Encryption is a method of securing data so that unauthorised people can not use the data if they managed to gain access to it. An example could be the caesar cipher which historically was used to encrypt secret messages using ‘shift keys’. A shift key is a number which represents how many times a single letter would be ‘shifted’ across the alphabet to create an encrypted message.

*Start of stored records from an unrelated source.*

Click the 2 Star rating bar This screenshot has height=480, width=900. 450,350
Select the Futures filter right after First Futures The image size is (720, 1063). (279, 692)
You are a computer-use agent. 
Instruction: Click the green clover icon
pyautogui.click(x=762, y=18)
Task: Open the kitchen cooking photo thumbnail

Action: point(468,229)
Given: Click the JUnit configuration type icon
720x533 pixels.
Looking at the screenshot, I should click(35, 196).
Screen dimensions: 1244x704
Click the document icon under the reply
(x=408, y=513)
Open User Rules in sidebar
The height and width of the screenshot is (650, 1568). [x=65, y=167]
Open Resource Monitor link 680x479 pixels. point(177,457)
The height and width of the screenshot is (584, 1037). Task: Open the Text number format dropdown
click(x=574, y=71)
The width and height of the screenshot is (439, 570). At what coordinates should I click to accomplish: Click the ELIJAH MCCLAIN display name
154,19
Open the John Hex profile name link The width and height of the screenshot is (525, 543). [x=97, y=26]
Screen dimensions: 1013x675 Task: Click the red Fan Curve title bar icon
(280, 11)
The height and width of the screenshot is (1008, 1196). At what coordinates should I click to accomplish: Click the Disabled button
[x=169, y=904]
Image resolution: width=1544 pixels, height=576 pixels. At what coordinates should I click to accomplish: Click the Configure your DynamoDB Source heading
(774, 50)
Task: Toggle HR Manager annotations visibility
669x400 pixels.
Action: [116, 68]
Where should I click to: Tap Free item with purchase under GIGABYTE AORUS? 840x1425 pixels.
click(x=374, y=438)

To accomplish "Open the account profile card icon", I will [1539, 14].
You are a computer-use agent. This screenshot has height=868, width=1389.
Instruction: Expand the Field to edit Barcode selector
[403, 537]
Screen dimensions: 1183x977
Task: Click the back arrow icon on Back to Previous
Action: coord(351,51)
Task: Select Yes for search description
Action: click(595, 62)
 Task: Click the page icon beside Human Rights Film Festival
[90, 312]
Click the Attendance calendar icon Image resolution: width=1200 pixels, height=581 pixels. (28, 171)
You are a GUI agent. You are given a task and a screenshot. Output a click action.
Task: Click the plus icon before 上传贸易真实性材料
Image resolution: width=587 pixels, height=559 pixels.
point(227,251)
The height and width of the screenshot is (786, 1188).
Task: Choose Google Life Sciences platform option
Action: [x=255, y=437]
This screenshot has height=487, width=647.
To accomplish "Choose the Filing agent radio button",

| Original Text | A | B | C | D | E | F | G | H | I | J | K | L | M | N | O | P | Q | R | S | T | U | V | W | X | Y | Z |
|---|---|---|---|---|---|---|---|---|---|---|---|---|---|---|---|---|---|---|---|---|---|---|---|---|---|---|
| Cipher Text | A | B | C | D | E | F | G | H | I | J | K | L | M | N | O | P | Q | R | S | T | U | V | W | X | Y | Z |
Shift Key: 0
For example, using a shift key of 5 the word Encryption becomes Jshwuynts. Try using the slider and the cipher table to decrypt this message: Jxyi mqi uqio. (Hint! The Shift Key is 16...) Pretty simple, right? Well this type of cipher is called symmetric encryption as the same key is used to encrypt and decrypt. That makes it super easy for someone who shouldn’t have access to encrypted data to decrypt it if they found out what the key is.
Due to this, asymmetric encryption is mostly used today as it uses two different keys; a public key and a private key. A public key is used to encrypt a message and a private key is used to decrypt. This makes encryption even more secure as attackers can’t decrypt data even if they have the public key. This website explores how asymmetric encryption works and different examples of it.
Before you can dive into the intricacies of how specific asymmetric algorithms work, it is easier to understand more generally how exactly two different keys can be applied to encrypt and decrypt data. The basic principle of asymmetric encryption can be explained using composite functions. A public key is applied to the data first, let’s represent this as a function f() and apply it to the data, f(data) which would be the encrypted data. To decrypt this data, another function g() is used which we’ll use to represent the private key. Applying g on f(data) should return the original data, where g(f(data)) = data. As f() is a public key, the data stays secure where f() is extremely difficult and inefficient to inverse so anyone without the private key, g() cannot decrypt the data.